BY ANDRES OPPENHEIMER
MiamiHerald.com/columnists
I have never thought of Shakira, Juanes and lesser-known artists as potential engines of Latin America’s economy, but newly released studies conclude that the region could grow more rapidly if it developed its so-called “creative industries.”
All of a sudden, major international institutions are sounding alarm bells about the fact that despite its wealth of talent in music, films, books, handcrafts, fashion designs, video-games and other creative activities, Latin America accounts for only 1.7 percent of the $646 billion in annual global exports of cultural goods and services, according to United Nations figures.
Even more troubling, the region has a huge deficit in its cultural trade balance: it imports $29 billion a year in cultural goods and services, and exports only $19 billion, the figures from the United Nations Conference on Trade and Development (UNCTAD) show.
“In Latin America, we’re sitting on a treasure, and we’re failing to take advantage of it,” says Ivan Duque, co-author of a new book entitled The Orange Economy, published by the Inter-American Development Bank.
Much of the problem is that neither artists nor governments in the region see culture as a potentially huge industry, or a big export opportunity.

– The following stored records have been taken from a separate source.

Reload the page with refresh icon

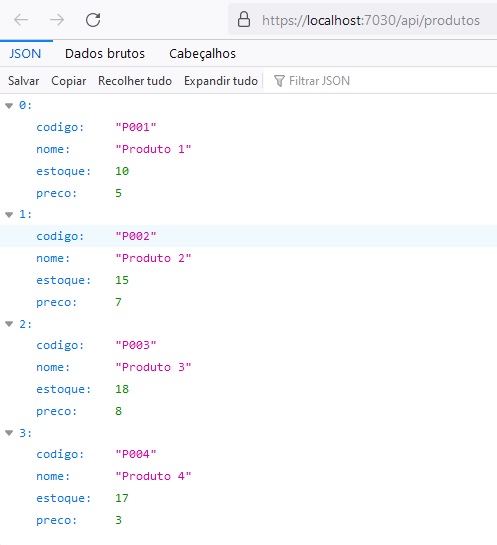click(x=93, y=20)
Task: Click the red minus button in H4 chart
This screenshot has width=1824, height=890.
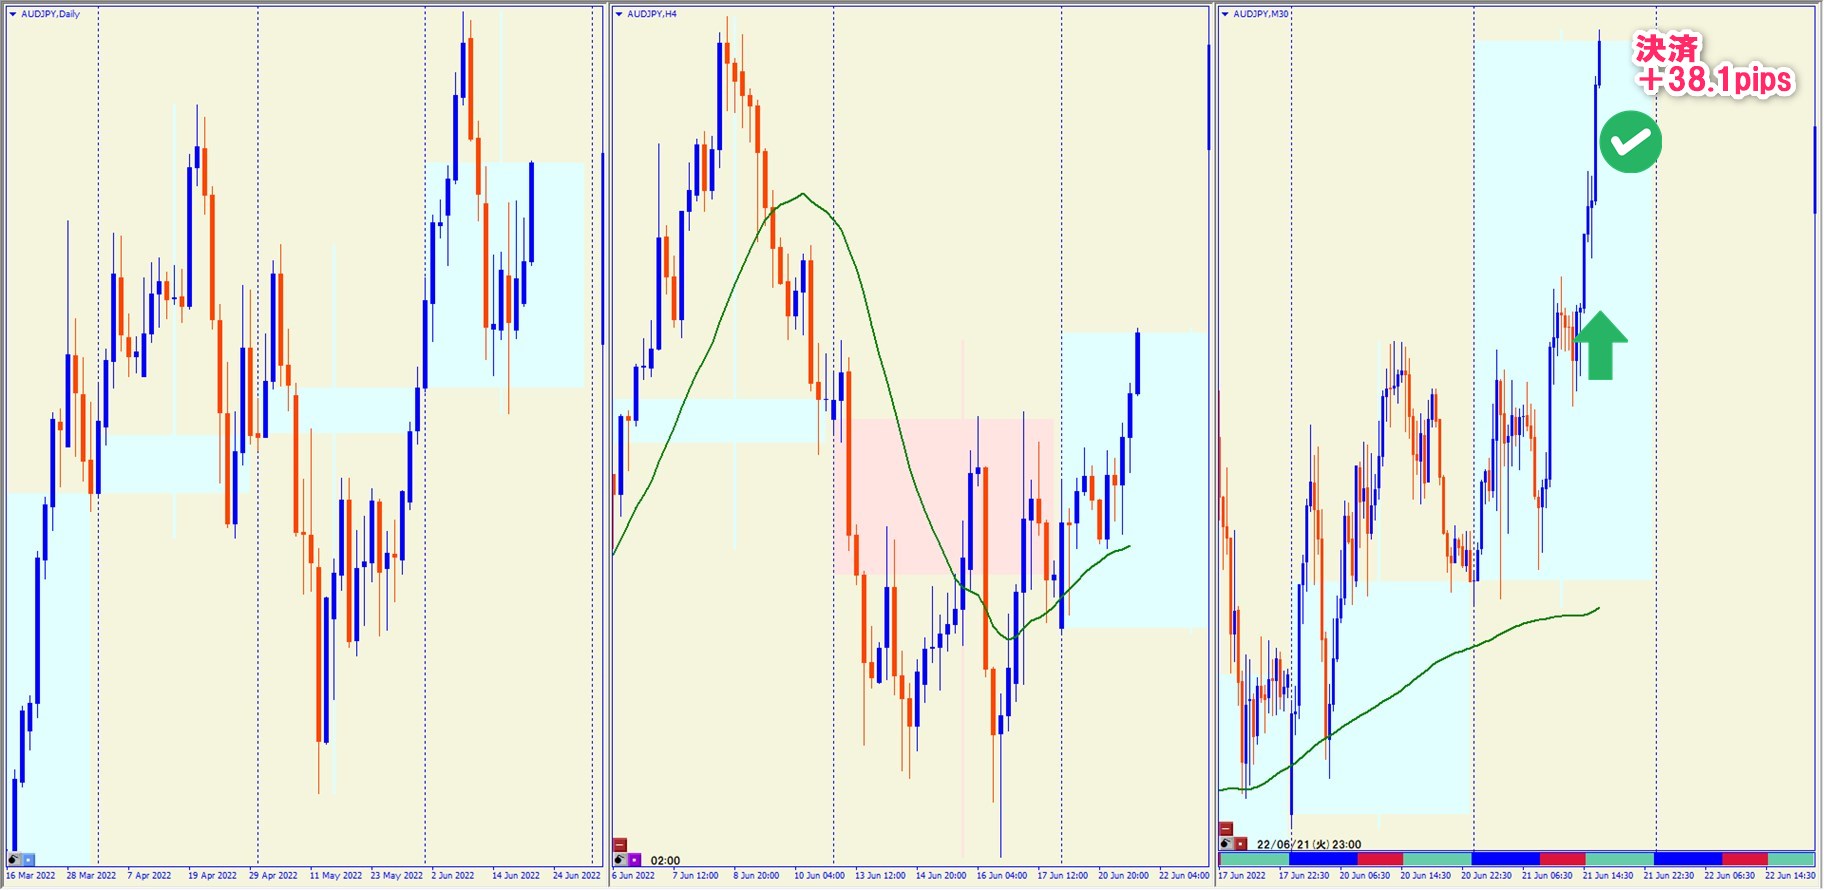Action: (620, 845)
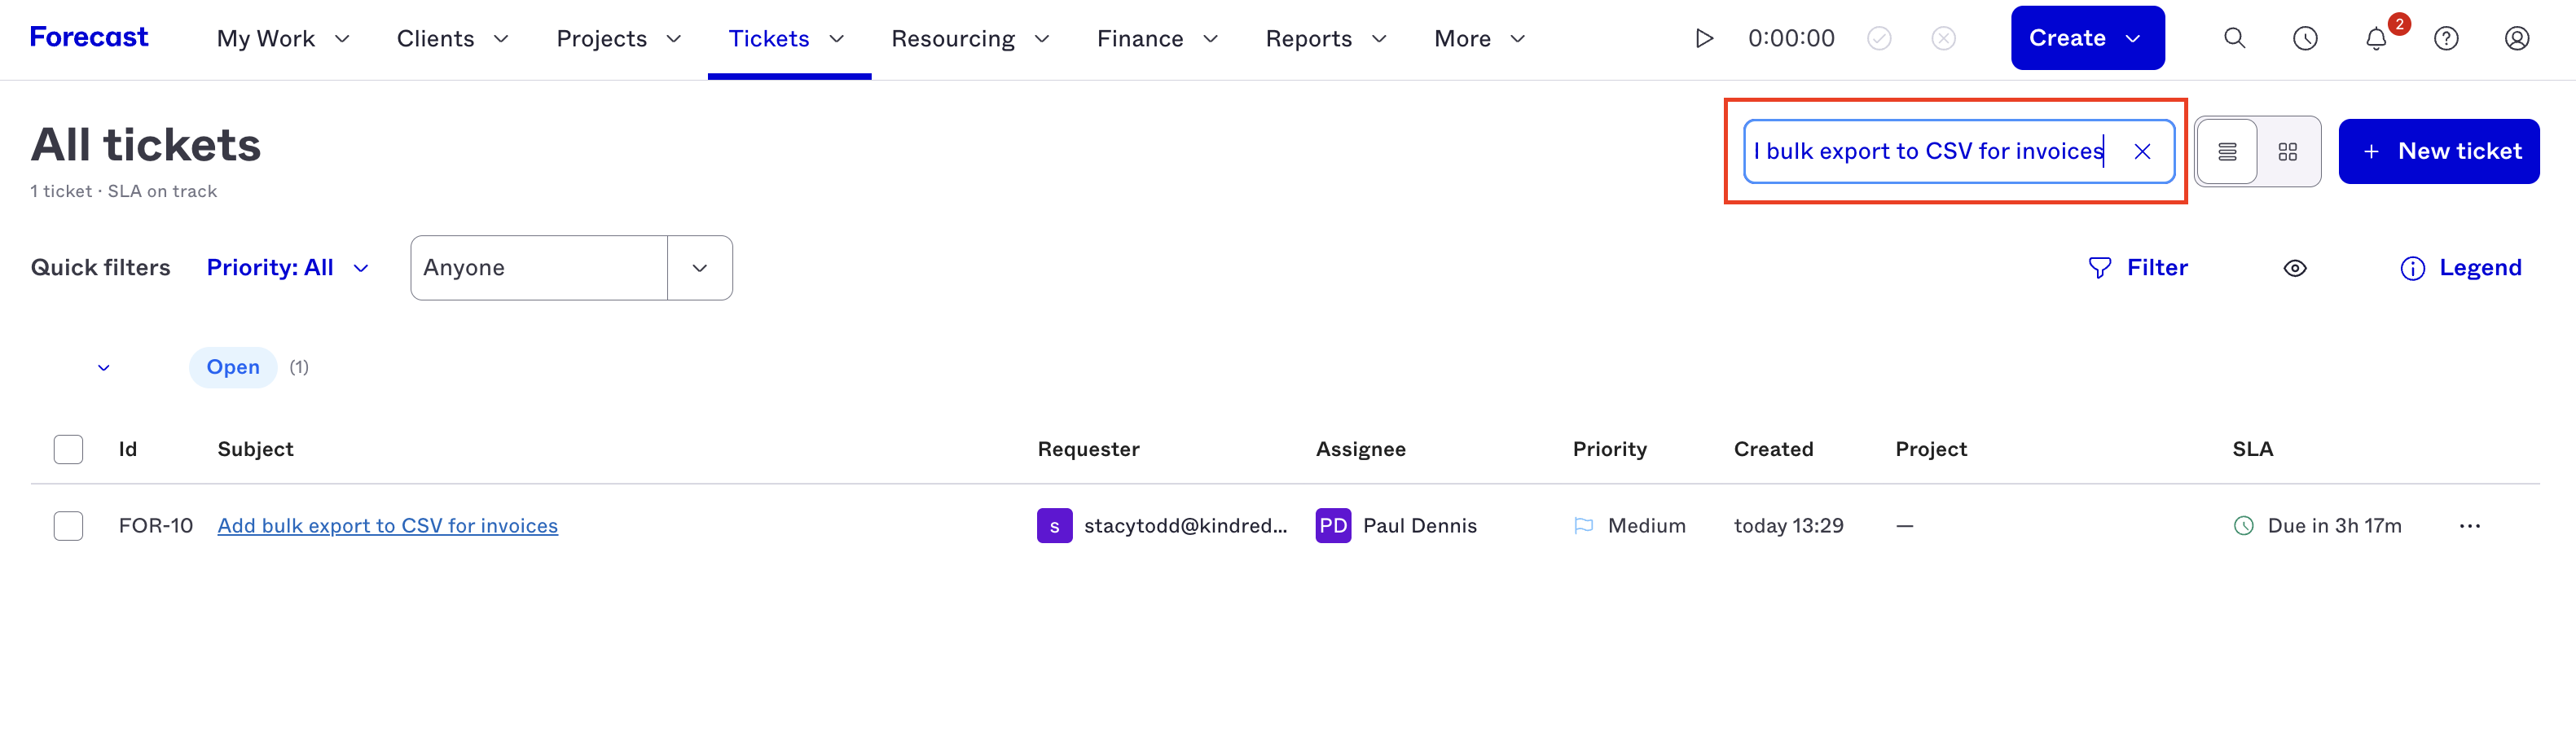Open the Anyone assignee dropdown
The height and width of the screenshot is (741, 2576).
[571, 268]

Most often, cultural activities are seen as an amenity.
It’s time to change that, taking advantage of the massive expansion of Latin America’s middle-class, and using cultural activities as a way to reduce youth unemployment and informal work in the region, the authors of the book say.
There are many examples of countries that are making the most of their culture industries.
Canada’s Cirque de Soleil employs more than 5,000 people and reports profits of $800 million a year; Brazil’s carnival in Rio de Janeiro draws more than 850,000 visitors a year, who spend about $828 million, and the Bogotá, Colombia, Ibero-American Theater Festival draws up to 3.9 million spectators, including 500,000 who go to theaters and 3 million who watch street performances, the authors say.
Asked what can countries do to start exporting their cultural goods and services, Duque and his co-author Felipe Buitrago told me that Latin American countries urgently need to export more cultural services to their own neighbors.
Right now, the 63 percent of the region’s cultural exports go to the United States and Europe, only 34 percent go to other Latin American countries, and the remaining 3 percent go to Asia and Africa, according to UNCTAD and IADB figures.
“We need a cultural free trade deal within the region, to make it easier to move artists and contents within Latin America,” Buitrago told me. “We should give cultural contents a multi-national status, so that a Colombian movie is considered a Latin American product, and can be seen throughout the region.”
That’s not happening right now, the books’ authors say. Unless a movie is distributed by a major U.S. or European company, it’s very hard for an Argentine movie, for instance, to be exhibited elsewhere in the region.
In addition, Latin American countries should elevate the status of the arts in their school programs, much like they do in the United Kingdom, the authors said. In Britain, school curricula place as much emphasis on the arts as on math or science, they said.
Another new study, the “2013 Creative Economy Report” by the U.N. Development Programme, cites the work of economists such as Richard Florida, who have written about the cultural industries’ wider impact as a magnet for young professionals and entrepreneurs who help make major cities more competitive and innovative.
The UNDP report says that the city of Buenos Aires has become “a global reference point” for its creative industries development.
In Buenos Aires, the creative sector has been growing by more than 5 percent a year, totaling 73 percent in 2004-2010, it says. The most impressive growth has been in the audio-visual sector, where the city established an Audio-Visual District and gave audio-visual companies the same benefits as those enjoyed by the manufacturing sector, it says.
My opinion: While I strongly believe that Latin American countries should put a greater focus on graduating scientists and engineers than circus performers or singers — all countries in the region together are producing less than 10 percent of the international patents registered just by South Korea — there is a huge pool of artistic talent in Latin America that should be promoted and exported.
It’s great that people are starting to pay attention to Latin America’s creative industries, so that the region can increase its pitiful 1.7 percent of the global trade in cultural goods and services, and so we can all enjoy more of its cultural wealth.